§ **Task prompt**:
Using the entries below, transcribe exactly the line containing "Coliere metal (29, 2075)" and each line that follows it to the end.
*** Input records Section Begins ***
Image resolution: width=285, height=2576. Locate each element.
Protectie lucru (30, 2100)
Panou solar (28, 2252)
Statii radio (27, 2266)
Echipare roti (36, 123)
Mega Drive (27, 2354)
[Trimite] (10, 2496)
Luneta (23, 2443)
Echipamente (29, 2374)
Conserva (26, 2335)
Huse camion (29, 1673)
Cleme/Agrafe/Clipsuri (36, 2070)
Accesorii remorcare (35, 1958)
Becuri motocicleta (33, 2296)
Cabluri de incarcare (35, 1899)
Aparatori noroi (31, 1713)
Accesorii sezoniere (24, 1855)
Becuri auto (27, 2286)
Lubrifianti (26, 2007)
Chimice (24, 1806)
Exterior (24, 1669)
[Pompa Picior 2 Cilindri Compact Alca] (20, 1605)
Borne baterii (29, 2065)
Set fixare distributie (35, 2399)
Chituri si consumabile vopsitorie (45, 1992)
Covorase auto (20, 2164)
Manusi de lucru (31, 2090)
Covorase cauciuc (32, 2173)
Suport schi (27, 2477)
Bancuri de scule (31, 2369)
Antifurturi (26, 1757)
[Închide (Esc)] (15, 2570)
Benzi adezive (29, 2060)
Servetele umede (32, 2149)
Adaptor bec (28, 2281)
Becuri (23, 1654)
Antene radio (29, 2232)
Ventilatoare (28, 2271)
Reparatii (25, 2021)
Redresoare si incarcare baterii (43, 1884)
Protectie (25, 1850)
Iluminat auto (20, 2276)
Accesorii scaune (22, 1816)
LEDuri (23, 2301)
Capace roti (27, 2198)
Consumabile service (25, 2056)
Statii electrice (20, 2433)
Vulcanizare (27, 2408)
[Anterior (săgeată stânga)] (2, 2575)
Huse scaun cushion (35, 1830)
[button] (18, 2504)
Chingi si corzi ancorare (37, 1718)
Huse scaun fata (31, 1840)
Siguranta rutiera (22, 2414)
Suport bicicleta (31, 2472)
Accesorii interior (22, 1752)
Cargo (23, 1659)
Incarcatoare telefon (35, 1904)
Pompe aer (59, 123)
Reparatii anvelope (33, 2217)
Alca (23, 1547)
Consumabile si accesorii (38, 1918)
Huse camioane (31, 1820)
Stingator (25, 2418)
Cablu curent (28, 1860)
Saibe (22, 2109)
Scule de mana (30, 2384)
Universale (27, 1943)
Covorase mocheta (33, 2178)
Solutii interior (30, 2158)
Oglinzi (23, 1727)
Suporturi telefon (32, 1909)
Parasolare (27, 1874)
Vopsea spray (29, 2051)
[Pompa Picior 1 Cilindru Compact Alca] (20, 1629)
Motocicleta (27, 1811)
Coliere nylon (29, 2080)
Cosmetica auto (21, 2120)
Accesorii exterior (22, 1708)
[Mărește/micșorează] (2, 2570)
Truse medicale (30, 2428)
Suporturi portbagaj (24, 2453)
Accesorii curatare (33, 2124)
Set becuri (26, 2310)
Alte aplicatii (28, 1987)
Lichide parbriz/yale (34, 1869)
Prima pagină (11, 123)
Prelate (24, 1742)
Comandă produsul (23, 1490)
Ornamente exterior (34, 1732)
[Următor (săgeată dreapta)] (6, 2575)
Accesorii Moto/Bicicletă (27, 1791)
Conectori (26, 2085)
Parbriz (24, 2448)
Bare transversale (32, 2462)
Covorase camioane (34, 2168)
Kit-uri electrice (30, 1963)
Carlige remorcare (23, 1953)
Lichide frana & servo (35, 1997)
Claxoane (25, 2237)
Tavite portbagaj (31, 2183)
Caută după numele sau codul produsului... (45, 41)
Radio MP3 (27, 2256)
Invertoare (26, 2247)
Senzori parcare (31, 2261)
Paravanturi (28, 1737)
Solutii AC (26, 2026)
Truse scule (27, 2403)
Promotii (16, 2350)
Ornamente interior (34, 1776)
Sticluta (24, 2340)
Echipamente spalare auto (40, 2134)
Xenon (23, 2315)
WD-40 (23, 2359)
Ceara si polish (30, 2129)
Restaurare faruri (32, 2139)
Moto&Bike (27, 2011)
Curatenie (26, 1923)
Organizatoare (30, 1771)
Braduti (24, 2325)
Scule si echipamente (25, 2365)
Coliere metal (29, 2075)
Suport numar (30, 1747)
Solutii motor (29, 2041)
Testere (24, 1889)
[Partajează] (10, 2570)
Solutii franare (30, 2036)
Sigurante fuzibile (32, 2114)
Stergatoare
*** Input records Section Ends ***
§ **Answer section**:
Coliere metal (29, 2075)
Suport numar (30, 1747)
Solutii motor (29, 2041)
Testere (24, 1889)
[Partajează] (10, 2570)
Solutii franare (30, 2036)
Sigurante fuzibile (32, 2114)
Stergatoare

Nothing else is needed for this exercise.